Interesting comment from CRE head Trevor Phillips in Cardiff today.
"I think it may be rather easier for people to be Asian and Welsh or Black and Welsh than Asian and English or Black and English," he said.
"The Welsh have always identified with two things, with being a minority and not being English."
The fact that studies show that Black and Asian people are more likely to regard themselves as British rather than English/Scottish/Welsh has recently been regarded as one of the stongest arguments in favour of British identity.
Phillips himself has long been a staunch supporter of New Labour’s vision of Britain, calling last year for ethnic minorities to assert a core of Britishness.
This drew some interesting responses that perhaps show that the relationship of ethnic minorities to British identity is not a straightforward as the polls suggest:
Robina Qureshi, director of a Glasgow-based anti-racism pressure group, said she was “disgusted” by Phillips’s comments and questioned what “Britishness” meant to Scots, Irish and Welsh as well as Asians.
Gordon Brown’s recent statements on the British Empire drew a similarly strong response from Labour peer Bhiku Parekh.
"For Gordon Brown to say we have nothing to apologise for, that’s too rosy, one-sided a view of empire which is false and rather insulting to people who are its victims because these people who felt pain and tragedy are brushed aside. In the case of Mau Mau, for example, we set up concentration camps, people were tortured."

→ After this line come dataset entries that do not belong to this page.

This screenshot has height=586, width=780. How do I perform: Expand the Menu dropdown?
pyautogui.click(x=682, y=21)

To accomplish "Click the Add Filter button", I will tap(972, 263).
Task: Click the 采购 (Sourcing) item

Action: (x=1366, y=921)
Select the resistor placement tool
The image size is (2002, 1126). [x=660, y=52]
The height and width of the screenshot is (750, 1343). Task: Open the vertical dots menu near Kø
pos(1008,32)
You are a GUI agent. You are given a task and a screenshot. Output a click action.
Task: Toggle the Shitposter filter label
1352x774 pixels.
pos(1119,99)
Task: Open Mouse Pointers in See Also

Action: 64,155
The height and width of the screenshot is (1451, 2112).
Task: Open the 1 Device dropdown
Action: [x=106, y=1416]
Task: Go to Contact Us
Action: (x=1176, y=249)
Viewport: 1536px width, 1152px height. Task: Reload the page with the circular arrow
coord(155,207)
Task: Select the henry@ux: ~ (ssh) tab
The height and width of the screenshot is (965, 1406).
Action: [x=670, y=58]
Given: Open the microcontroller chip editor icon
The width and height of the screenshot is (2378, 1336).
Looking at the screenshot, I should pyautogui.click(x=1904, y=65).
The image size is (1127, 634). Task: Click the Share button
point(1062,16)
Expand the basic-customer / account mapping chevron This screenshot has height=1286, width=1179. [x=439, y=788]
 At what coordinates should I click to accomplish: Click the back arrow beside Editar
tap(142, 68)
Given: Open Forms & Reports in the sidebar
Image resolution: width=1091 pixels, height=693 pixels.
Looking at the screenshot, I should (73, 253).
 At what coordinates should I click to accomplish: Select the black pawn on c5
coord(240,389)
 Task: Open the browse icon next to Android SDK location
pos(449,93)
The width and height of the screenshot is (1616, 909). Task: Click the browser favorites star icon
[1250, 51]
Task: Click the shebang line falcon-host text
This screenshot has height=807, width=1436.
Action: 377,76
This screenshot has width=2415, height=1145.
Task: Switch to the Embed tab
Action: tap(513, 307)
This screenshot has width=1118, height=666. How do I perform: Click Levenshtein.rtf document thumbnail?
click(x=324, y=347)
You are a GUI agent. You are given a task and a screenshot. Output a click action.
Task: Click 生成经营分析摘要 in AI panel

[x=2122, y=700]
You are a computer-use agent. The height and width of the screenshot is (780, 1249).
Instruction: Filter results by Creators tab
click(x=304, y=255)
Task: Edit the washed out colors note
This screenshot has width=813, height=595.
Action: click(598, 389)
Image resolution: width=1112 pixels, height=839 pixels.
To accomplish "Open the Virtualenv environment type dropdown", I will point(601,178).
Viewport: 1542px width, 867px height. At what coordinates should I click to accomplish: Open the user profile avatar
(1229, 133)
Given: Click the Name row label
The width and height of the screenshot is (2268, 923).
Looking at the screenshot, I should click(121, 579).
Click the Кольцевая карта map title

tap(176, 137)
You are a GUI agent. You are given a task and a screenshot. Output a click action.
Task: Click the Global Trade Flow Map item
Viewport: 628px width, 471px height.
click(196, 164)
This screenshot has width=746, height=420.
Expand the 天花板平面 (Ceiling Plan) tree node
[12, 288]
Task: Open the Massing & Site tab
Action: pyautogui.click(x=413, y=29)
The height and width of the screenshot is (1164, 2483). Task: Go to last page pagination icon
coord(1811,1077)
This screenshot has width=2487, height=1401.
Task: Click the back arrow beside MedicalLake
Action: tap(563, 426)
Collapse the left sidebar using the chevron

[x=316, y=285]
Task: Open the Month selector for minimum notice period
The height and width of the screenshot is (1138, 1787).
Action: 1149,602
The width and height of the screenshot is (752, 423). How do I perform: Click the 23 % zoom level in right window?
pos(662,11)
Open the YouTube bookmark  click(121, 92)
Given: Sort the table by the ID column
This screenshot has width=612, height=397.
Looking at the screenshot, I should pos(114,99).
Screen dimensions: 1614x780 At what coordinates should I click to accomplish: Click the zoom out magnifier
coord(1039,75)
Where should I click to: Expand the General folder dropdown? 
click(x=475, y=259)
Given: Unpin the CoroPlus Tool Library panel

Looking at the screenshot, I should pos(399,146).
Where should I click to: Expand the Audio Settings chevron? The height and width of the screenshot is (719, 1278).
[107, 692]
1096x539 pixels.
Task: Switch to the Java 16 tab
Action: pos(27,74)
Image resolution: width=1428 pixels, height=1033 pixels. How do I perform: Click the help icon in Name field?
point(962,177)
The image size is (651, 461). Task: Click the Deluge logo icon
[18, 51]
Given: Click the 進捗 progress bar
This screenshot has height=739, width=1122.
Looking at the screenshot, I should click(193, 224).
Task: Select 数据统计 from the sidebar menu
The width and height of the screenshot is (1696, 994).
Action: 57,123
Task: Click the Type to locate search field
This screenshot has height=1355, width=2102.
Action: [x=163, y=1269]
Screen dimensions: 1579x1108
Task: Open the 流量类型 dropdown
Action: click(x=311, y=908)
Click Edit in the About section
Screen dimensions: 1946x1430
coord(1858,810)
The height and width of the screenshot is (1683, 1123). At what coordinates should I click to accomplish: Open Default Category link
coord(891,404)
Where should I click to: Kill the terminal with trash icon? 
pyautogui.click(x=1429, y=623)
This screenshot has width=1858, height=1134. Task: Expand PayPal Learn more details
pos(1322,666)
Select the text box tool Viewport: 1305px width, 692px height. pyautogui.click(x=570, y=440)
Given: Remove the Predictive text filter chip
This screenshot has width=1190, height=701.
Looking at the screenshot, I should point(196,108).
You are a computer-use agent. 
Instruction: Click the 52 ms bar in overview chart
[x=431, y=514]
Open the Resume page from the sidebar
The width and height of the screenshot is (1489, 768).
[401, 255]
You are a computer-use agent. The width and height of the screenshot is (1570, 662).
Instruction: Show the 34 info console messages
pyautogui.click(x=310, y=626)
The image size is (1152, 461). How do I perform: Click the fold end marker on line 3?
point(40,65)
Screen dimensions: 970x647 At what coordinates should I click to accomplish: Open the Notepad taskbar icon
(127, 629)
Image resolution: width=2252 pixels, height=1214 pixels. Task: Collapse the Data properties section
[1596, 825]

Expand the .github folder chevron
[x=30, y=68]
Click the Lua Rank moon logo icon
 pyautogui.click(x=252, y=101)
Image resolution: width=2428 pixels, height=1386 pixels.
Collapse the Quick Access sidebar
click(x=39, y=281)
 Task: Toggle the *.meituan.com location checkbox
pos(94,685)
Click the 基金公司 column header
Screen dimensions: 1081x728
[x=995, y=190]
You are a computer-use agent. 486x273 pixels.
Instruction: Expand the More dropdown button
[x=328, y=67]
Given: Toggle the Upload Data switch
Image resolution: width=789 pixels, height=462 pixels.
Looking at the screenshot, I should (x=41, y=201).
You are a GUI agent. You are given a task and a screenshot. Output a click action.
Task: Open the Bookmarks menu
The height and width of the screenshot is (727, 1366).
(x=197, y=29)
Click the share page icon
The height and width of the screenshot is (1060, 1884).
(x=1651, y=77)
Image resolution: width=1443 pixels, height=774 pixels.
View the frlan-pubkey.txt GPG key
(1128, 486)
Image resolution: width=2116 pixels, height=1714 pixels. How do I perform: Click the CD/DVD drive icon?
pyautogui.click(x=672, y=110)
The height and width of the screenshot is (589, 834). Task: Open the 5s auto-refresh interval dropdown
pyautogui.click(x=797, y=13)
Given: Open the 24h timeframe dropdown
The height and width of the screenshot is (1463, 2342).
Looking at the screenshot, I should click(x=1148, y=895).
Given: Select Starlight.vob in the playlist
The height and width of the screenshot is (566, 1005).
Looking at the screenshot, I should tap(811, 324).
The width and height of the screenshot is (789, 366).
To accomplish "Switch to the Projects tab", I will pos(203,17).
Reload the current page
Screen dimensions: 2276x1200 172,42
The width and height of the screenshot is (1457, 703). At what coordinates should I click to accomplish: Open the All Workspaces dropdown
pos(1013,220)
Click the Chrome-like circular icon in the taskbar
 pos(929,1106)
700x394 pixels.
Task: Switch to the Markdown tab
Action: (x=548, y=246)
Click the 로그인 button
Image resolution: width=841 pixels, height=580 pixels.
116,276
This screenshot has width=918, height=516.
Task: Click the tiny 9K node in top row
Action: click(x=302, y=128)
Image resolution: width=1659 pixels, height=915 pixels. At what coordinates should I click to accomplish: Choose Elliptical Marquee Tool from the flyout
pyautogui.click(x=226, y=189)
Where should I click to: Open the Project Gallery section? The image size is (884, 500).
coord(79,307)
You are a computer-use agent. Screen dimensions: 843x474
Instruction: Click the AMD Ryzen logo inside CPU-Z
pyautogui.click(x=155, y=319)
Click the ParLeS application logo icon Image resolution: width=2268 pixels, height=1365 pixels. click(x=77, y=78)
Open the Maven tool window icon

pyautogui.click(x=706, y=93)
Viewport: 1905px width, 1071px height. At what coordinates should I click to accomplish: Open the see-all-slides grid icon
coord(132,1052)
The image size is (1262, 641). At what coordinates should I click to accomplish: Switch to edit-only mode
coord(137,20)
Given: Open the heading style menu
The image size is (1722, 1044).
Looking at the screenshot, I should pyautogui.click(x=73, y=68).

Phillips’ latest remarks in Cardiff chime remarkably well with the imperatives of New Labour’s devolution non-settlement. A Welsh or Scottish civic identity is conceivable because those nations have been conceded civic institutions. New Labour is not prepared to consider real devolution for England and so English identity must remain suspect, racialised, and subordinated to Britishness.
The apogee of this tendency was Jack Straw’s statement that the English are "potentially very aggressive, very violent."
In reality, imperialism is an institution produced by definite historical circumstances, not some metaphysical defect of national character.
The irony is that in order to preserve the remnants of the British Empire in the form of the UK state, the establishment is prepared to stigmatise the broad mass of the English people as congenital imperialists.
It is a remarkably cynical exercise.